TASK REQUIREMENTS: Could you retype all of the records exactly, leaving out every picture?

----- MATERIAL SHOWN

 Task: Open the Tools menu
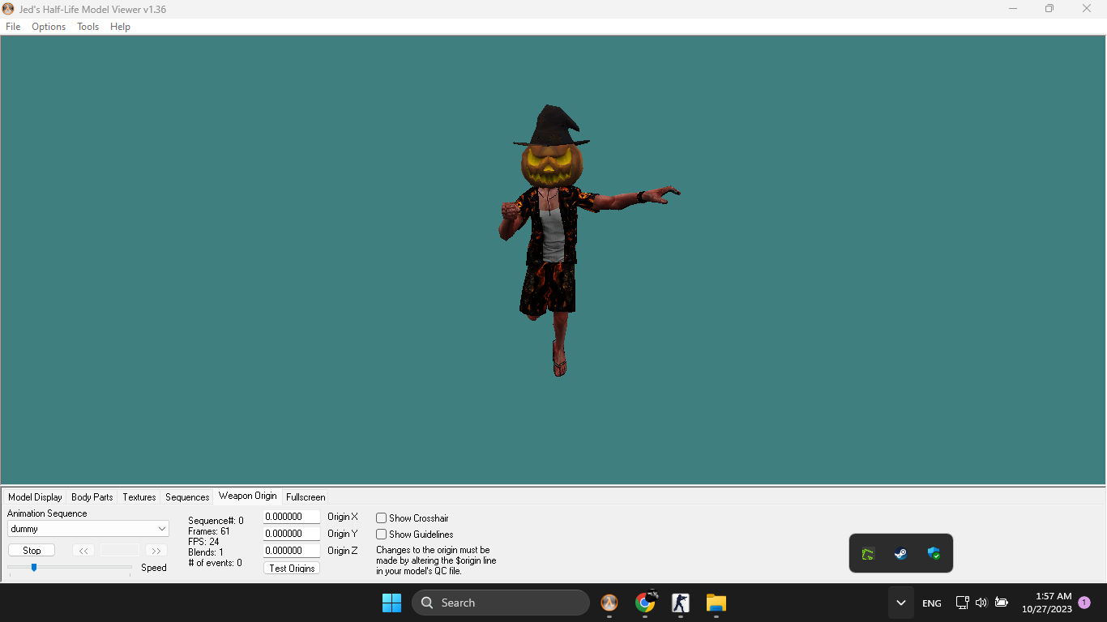pyautogui.click(x=88, y=27)
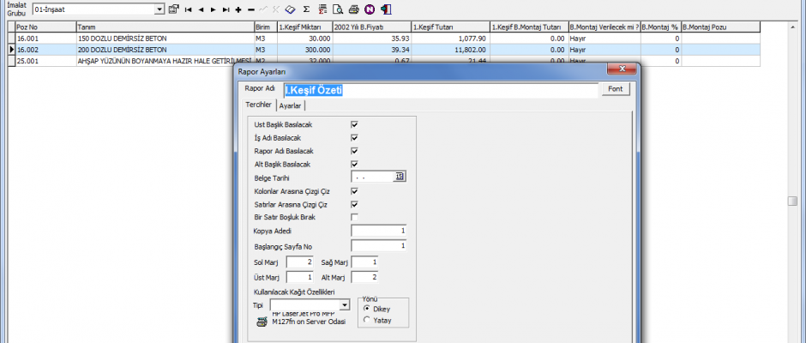
Task: Add new record with the plus icon
Action: pyautogui.click(x=238, y=9)
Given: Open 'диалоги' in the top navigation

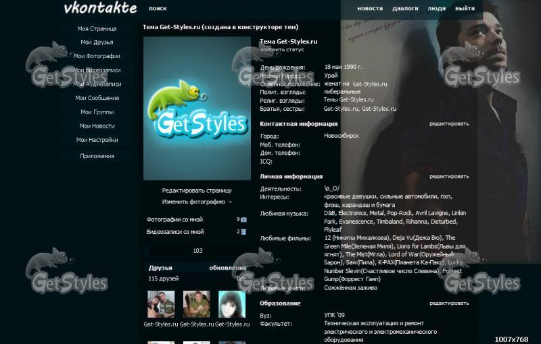Looking at the screenshot, I should click(x=405, y=9).
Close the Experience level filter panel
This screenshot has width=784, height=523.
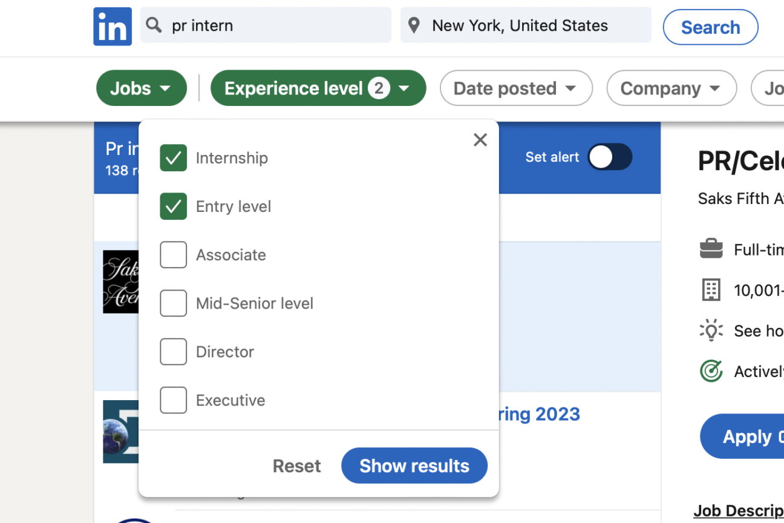point(480,140)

----------

ANSWER TO THIS TASK:
 Task: Open the Tools menu
pyautogui.click(x=88, y=27)
Task: Add new record with the plus icon
Action: pyautogui.click(x=238, y=9)
Given: Open 'диалоги' in the top navigation

Looking at the screenshot, I should click(x=405, y=9).
Close the Experience level filter panel
This screenshot has width=784, height=523.
point(480,140)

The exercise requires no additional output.